La nueva realidad que el crimen organizado viene imponiendo en el país hace que la distinción entre formales e informales no sea la adecuada para diferenciar las actividades económicas urbanas.
Si bien las informales son más vulnerables y los blancos preferidos, las actividades formales pequeñas y medianas también son víctimas de los extorsionadores (el ejemplo más notorio, las bodegas); eso sí, con mucha más frecuencia en los conos este, norte y sur, así como en las zonas populosas cercanas al Centro de Lima y en muchas zonas del Callao.
En los días previos a este segundo paro contra el crimen organizado, ha habido una importante división entre quienes promovieron el de ayer –según el presidente del Consejo de Ministros Gustavo Adrianzén, todos informales– y quienes preferían darle al Gobierno un plazo más amplio –los formales–.
El titular de la PCM reivindica como un éxito que, habiendo sido el eje del primer paro, los transportistas formales no lo hayan acatado esta vez. No queda del todo claro que así haya sido, dado los pocos vehículos que circularon. Dice la verdad cuando señala que detrás del reclamo de los transportistas se han colado grupos políticos que quieren pescar a río revuelto y que, aun siendo grupos ínfimos, se infiltran entre los manifestantes. También es cierto que los transportistas informales pueden aprovechar la situación para mejorar su capacidad de negociación para seguir operando sin problemas.
Lo que no es para nada verdad es que el paro haya sido un fracaso. Todo lo contrario. A la vez que una afectación muy importante para los usuarios del transporte público –por cierto, bastante mayor a la del paro del 26 de setiembre–, muchos otros negocios optaron por paralizar sus actividades, sea porque comparten las mismas preocupaciones, sea por precaución. Muchos mercados en las zonas más sensibles no atendieron y centros comerciales claves en la ciudad –el Mercado Central, Gamarra, Las Malvinas y Mesa Redonda– estuvieron en su mayoría completamente cerrados.
Para tratar de contrarrestar las próximas paralizaciones, se jactan de que ya están teniendo resultados. Por ejemplo, Adrianzén sostiene que el éxito de estos 14 días de estado de emergencia se puede medir en que no hayan matado a más transportistas, no por lo menos en los distritos en emergencia.

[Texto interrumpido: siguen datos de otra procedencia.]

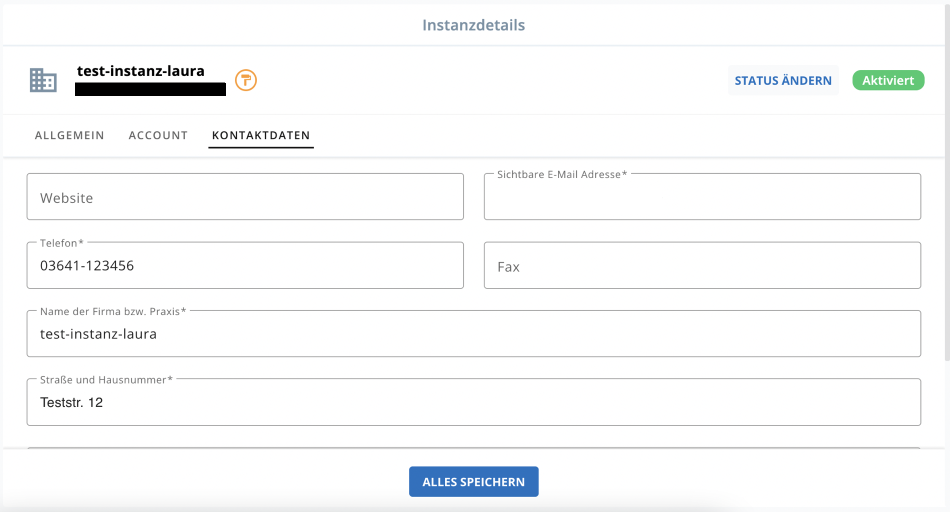950x512 pixels.
Task: Switch to the ALLGEMEIN tab
Action: point(69,135)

Omite, sin embargo, que hace una semana ya eran seis los asesinados en esos distritos por sicarios al servicio de extorsionadores de otras actividades económicas.
El ministro del Interior, Juan José Santiváñez, supera a su jefe y lleva las declaraciones insostenibles a su clímax cuando afirma que en estos días se han reducido el sicariato y las extorsiones en cerca de un 72% en los distritos en emergencia.
En otras palabras, que esta vez solo unos cuantos días de estado de emergencia han bastado para empezar a acabar con un problema de las dimensiones que conocemos. Con esto, Santiváñez quiere superar en demagogia al otrora titular del Ministerio del Interior Daniel Urresti –al que una voz “idéntica” a la suya confiesa admirar en un audio difundido hace algunos días–, quien años atrás, enfrentando situaciones mucho menos graves que la actual, ofreció derrotar a la delincuencia en tres meses.
La propia presidenta Dina Boluarte vende humo cuando sostiene que “le estamos soplando la nuca al crimen organizado”. El mensaje es: tenemos las soluciones y están a la vuelta de la esquina.
¡Qué Bukele ni qué Bukele! ¡En el Perú, contamos con superman Santiváñez y la mujer maravilla Boluarte!
Más allá de la caricatura, sus afirmaciones les regresarán como búmeran, porque la gente les ha tomado la palabra poniéndoles plazos perentorios imposibles de cumplir.
Tanta irresponsabilidad sobre lo que se puede y no se puede hacer en el corto plazo está generando un nuevo fenómeno social, en el que la población encuentra un desfogue a sus múltiples frustraciones manifestándose contra el crimen y la “demora del Gobierno en derrotarlo”.